▶ ACTIVITY: Nothing in the entries should change; repeat them exactly.

Records from a data collection
§

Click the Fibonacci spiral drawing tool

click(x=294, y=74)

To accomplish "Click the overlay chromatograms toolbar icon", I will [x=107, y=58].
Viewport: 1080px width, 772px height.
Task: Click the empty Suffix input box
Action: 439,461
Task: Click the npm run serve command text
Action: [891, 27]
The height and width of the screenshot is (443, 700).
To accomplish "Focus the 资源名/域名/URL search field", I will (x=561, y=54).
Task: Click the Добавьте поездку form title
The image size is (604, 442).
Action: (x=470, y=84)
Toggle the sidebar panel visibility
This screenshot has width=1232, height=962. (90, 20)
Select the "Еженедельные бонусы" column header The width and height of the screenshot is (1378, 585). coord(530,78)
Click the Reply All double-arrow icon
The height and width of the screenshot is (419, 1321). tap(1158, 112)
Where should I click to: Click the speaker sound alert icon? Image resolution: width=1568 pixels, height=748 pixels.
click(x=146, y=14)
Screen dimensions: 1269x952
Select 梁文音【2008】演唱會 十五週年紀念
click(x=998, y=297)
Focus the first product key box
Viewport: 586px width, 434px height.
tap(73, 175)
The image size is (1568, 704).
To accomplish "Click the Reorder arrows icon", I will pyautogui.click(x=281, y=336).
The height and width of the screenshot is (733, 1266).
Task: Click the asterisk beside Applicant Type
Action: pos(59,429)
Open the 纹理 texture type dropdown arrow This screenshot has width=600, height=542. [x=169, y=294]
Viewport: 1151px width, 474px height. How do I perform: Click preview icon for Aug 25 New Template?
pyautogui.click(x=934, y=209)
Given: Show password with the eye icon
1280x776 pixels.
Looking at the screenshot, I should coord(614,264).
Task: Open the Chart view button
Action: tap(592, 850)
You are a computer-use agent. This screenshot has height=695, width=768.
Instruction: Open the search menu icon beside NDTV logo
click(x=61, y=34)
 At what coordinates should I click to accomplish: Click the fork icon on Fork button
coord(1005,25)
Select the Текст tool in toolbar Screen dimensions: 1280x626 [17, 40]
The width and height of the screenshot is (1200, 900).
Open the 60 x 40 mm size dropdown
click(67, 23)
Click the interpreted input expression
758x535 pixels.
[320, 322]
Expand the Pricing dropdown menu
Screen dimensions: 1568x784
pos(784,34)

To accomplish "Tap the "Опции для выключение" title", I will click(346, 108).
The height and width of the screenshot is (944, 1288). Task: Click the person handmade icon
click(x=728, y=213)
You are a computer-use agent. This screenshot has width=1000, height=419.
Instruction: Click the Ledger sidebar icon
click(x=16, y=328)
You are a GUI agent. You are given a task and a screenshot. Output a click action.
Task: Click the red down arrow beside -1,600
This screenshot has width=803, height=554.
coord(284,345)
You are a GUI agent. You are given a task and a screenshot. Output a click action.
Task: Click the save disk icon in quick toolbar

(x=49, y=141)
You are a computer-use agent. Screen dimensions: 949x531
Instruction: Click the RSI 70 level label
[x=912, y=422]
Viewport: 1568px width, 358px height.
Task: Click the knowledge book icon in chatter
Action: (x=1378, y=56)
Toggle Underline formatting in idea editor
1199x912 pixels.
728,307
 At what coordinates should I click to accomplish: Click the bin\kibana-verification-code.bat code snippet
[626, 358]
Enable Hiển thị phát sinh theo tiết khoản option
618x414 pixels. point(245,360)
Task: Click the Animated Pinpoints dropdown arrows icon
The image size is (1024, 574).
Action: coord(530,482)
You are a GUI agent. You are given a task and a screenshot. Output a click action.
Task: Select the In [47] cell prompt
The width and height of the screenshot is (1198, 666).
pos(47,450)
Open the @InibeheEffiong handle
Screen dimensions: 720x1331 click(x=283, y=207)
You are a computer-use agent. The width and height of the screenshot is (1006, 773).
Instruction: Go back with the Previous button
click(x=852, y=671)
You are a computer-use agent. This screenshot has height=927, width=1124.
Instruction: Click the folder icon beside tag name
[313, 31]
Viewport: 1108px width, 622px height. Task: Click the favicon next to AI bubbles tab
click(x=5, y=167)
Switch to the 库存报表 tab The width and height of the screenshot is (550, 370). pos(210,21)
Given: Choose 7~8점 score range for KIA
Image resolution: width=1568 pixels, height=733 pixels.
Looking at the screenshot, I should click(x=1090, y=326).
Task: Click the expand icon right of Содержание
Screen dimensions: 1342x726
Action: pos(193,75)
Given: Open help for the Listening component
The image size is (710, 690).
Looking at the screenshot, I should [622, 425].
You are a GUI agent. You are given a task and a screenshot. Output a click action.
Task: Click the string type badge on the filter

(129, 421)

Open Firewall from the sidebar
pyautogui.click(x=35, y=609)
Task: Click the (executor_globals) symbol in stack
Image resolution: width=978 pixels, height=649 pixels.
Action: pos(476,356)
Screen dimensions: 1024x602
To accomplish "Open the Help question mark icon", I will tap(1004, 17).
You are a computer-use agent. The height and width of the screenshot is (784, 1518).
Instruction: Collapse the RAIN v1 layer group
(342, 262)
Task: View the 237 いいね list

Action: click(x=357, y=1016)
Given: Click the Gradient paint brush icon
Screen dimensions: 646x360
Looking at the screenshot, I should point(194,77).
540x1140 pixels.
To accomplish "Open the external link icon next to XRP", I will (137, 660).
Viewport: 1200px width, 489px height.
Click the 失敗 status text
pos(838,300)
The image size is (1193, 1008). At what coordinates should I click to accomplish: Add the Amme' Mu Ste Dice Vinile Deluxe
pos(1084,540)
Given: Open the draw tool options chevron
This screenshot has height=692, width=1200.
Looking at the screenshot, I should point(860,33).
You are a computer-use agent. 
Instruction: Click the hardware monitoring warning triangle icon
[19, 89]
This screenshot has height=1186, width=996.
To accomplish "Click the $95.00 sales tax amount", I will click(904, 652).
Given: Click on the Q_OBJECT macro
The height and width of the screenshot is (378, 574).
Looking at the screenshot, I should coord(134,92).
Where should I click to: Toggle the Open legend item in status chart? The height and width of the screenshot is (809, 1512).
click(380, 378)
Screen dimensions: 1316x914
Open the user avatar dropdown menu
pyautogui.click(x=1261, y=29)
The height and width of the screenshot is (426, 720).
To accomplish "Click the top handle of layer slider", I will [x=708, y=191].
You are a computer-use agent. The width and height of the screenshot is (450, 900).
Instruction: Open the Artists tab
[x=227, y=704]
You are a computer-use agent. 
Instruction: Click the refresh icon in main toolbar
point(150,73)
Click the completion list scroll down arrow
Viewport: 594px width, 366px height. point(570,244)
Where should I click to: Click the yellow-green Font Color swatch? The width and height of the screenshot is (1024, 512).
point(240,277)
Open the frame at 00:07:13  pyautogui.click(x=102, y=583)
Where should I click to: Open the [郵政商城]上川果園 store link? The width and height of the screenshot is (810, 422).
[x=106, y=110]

§

▶ RESPONSE FOR THIS EXERCISE:
Click the Fibonacci spiral drawing tool

click(x=294, y=74)

To accomplish "Click the overlay chromatograms toolbar icon", I will [x=107, y=58].
Viewport: 1080px width, 772px height.
Task: Click the empty Suffix input box
Action: 439,461
Task: Click the npm run serve command text
Action: [891, 27]
The height and width of the screenshot is (443, 700).
To accomplish "Focus the 资源名/域名/URL search field", I will (x=561, y=54).
Task: Click the Добавьте поездку form title
The image size is (604, 442).
Action: (x=470, y=84)
Toggle the sidebar panel visibility
This screenshot has width=1232, height=962. (90, 20)
Select the "Еженедельные бонусы" column header The width and height of the screenshot is (1378, 585). coord(530,78)
Click the Reply All double-arrow icon
The height and width of the screenshot is (419, 1321). tap(1158, 112)
Where should I click to: Click the speaker sound alert icon? Image resolution: width=1568 pixels, height=748 pixels.
click(x=146, y=14)
Screen dimensions: 1269x952
Select 梁文音【2008】演唱會 十五週年紀念
click(x=998, y=297)
Focus the first product key box
Viewport: 586px width, 434px height.
tap(73, 175)
The image size is (1568, 704).
To accomplish "Click the Reorder arrows icon", I will pyautogui.click(x=281, y=336).
The height and width of the screenshot is (733, 1266).
Task: Click the asterisk beside Applicant Type
Action: pos(59,429)
Open the 纹理 texture type dropdown arrow This screenshot has width=600, height=542. [x=169, y=294]
Viewport: 1151px width, 474px height. How do I perform: Click preview icon for Aug 25 New Template?
pyautogui.click(x=934, y=209)
Given: Show password with the eye icon
1280x776 pixels.
Looking at the screenshot, I should coord(614,264).
Task: Open the Chart view button
Action: tap(592, 850)
You are a computer-use agent. This screenshot has height=695, width=768.
Instruction: Open the search menu icon beside NDTV logo
click(x=61, y=34)
 At what coordinates should I click to accomplish: Click the fork icon on Fork button
coord(1005,25)
Select the Текст tool in toolbar Screen dimensions: 1280x626 [17, 40]
The width and height of the screenshot is (1200, 900).
Open the 60 x 40 mm size dropdown
click(67, 23)
Click the interpreted input expression
758x535 pixels.
[320, 322]
Expand the Pricing dropdown menu
Screen dimensions: 1568x784
pos(784,34)

To accomplish "Tap the "Опции для выключение" title", I will click(346, 108).
The height and width of the screenshot is (944, 1288). Task: Click the person handmade icon
click(x=728, y=213)
You are a computer-use agent. This screenshot has width=1000, height=419.
Instruction: Click the Ledger sidebar icon
click(x=16, y=328)
You are a GUI agent. You are given a task and a screenshot. Output a click action.
Task: Click the red down arrow beside -1,600
This screenshot has width=803, height=554.
coord(284,345)
You are a GUI agent. You are given a task and a screenshot. Output a click action.
Task: Click the save disk icon in quick toolbar

(x=49, y=141)
You are a computer-use agent. Screen dimensions: 949x531
Instruction: Click the RSI 70 level label
[x=912, y=422]
Viewport: 1568px width, 358px height.
Task: Click the knowledge book icon in chatter
Action: (x=1378, y=56)
Toggle Underline formatting in idea editor
1199x912 pixels.
728,307
 At what coordinates should I click to accomplish: Click the bin\kibana-verification-code.bat code snippet
[626, 358]
Enable Hiển thị phát sinh theo tiết khoản option
618x414 pixels. point(245,360)
Task: Click the Animated Pinpoints dropdown arrows icon
The image size is (1024, 574).
Action: coord(530,482)
You are a GUI agent. You are given a task and a screenshot. Output a click action.
Task: Select the In [47] cell prompt
The width and height of the screenshot is (1198, 666).
pos(47,450)
Open the @InibeheEffiong handle
Screen dimensions: 720x1331 click(x=283, y=207)
You are a computer-use agent. The width and height of the screenshot is (1006, 773).
Instruction: Go back with the Previous button
click(x=852, y=671)
You are a computer-use agent. This screenshot has height=927, width=1124.
Instruction: Click the folder icon beside tag name
[313, 31]
Viewport: 1108px width, 622px height. Task: Click the favicon next to AI bubbles tab
click(x=5, y=167)
Switch to the 库存报表 tab The width and height of the screenshot is (550, 370). pos(210,21)
Given: Choose 7~8점 score range for KIA
Image resolution: width=1568 pixels, height=733 pixels.
Looking at the screenshot, I should click(x=1090, y=326).
Task: Click the expand icon right of Содержание
Screen dimensions: 1342x726
Action: pos(193,75)
Given: Open help for the Listening component
The image size is (710, 690).
Looking at the screenshot, I should [622, 425].
You are a GUI agent. You are given a task and a screenshot. Output a click action.
Task: Click the string type badge on the filter

(129, 421)

Open Firewall from the sidebar
pyautogui.click(x=35, y=609)
Task: Click the (executor_globals) symbol in stack
Image resolution: width=978 pixels, height=649 pixels.
Action: pos(476,356)
Screen dimensions: 1024x602
To accomplish "Open the Help question mark icon", I will tap(1004, 17).
You are a computer-use agent. The height and width of the screenshot is (784, 1518).
Instruction: Collapse the RAIN v1 layer group
(342, 262)
Task: View the 237 いいね list

Action: click(x=357, y=1016)
Given: Click the Gradient paint brush icon
Screen dimensions: 646x360
Looking at the screenshot, I should point(194,77).
540x1140 pixels.
To accomplish "Open the external link icon next to XRP", I will (137, 660).
Viewport: 1200px width, 489px height.
Click the 失敗 status text
pos(838,300)
The image size is (1193, 1008). At what coordinates should I click to accomplish: Add the Amme' Mu Ste Dice Vinile Deluxe
pos(1084,540)
Given: Open the draw tool options chevron
This screenshot has height=692, width=1200.
Looking at the screenshot, I should point(860,33).
You are a computer-use agent. 
Instruction: Click the hardware monitoring warning triangle icon
[19, 89]
This screenshot has height=1186, width=996.
To accomplish "Click the $95.00 sales tax amount", I will click(904, 652).
Given: Click on the Q_OBJECT macro
The height and width of the screenshot is (378, 574).
Looking at the screenshot, I should coord(134,92).
Where should I click to: Toggle the Open legend item in status chart? The height and width of the screenshot is (809, 1512).
click(380, 378)
Screen dimensions: 1316x914
Open the user avatar dropdown menu
pyautogui.click(x=1261, y=29)
The height and width of the screenshot is (426, 720).
To accomplish "Click the top handle of layer slider", I will [x=708, y=191].
You are a computer-use agent. The width and height of the screenshot is (450, 900).
Instruction: Open the Artists tab
[x=227, y=704]
You are a computer-use agent. 
Instruction: Click the refresh icon in main toolbar
point(150,73)
Click the completion list scroll down arrow
Viewport: 594px width, 366px height. point(570,244)
Where should I click to: Click the yellow-green Font Color swatch? The width and height of the screenshot is (1024, 512).
point(240,277)
Open the frame at 00:07:13  pyautogui.click(x=102, y=583)
Where should I click to: Open the [郵政商城]上川果園 store link? The width and height of the screenshot is (810, 422).
[x=106, y=110]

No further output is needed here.